Вероятно, он ошибочно принял Миллера за туриста — еще и американского! Потому-то, наверное, он к нему и приблудился. Во всяком случае поначалу. А Генри и не возражал. Макс вызывал у него восхищение, смешанное с неприязнью. Снова все то же влечение к противоположному. Гой Миллер попался на удочку бедному еврею. Макс был довольно жутким типом — безобразный, вздорный, полный жадного коварства. Миллер же был человек сострадательный и, пожалуй, единственный во всем Париже, кто пожелал выслушать жалобы Макса. А уж когда Миллер кого-нибудь слушает, пусть даже самого презренного лжеца, как правило, что-нибудь да происходит. В данном случае произошло вот что: Макс совершенно потерял самообладание — он весь как-то обмяк и расплакался.

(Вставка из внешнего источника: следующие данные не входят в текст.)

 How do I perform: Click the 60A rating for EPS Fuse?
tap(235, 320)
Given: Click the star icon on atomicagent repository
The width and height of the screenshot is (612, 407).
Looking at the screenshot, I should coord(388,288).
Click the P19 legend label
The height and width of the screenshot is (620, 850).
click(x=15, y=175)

Макс плакал — в этом и состояло чудо. Грубый, ожесточенный, хамоватый хапуга-еврей из гетто плакал на груди своего, с позволения сказать, искупителя, и впервые в жизни его слезы, его печаль и отчаяние были искренними. Слезы принесли ему облегчение, очистили его. Он почувствовал себя слегка обновленным, а также слегка очистившимся. И еще немного поплакал. Миллер дал ему выплакаться, и это все, что он для него сделал. Из рассказа о Максе, написанного Генри впоследствии, мы узнаем, что он покупал ему еду, давал одежду — даже шляпу, от которой Макс, впрочем, отказался, но Максу все это было не нужно: все, что ему требовалось, — это хорошенько выплакаться, и Генри предоставил ему такую возможность. От Макса, наверное, жутко воняло, когда он плакал (обливаясь слезами, люди всегда пахнут острее), но Генри не обращал на это внимания, он не подгонял его, не останавливал, и если даже испытывал некоторое отвращение, то виду не показывал; он дал Максу столько времени, сколько тому требовалось, а может, и больше.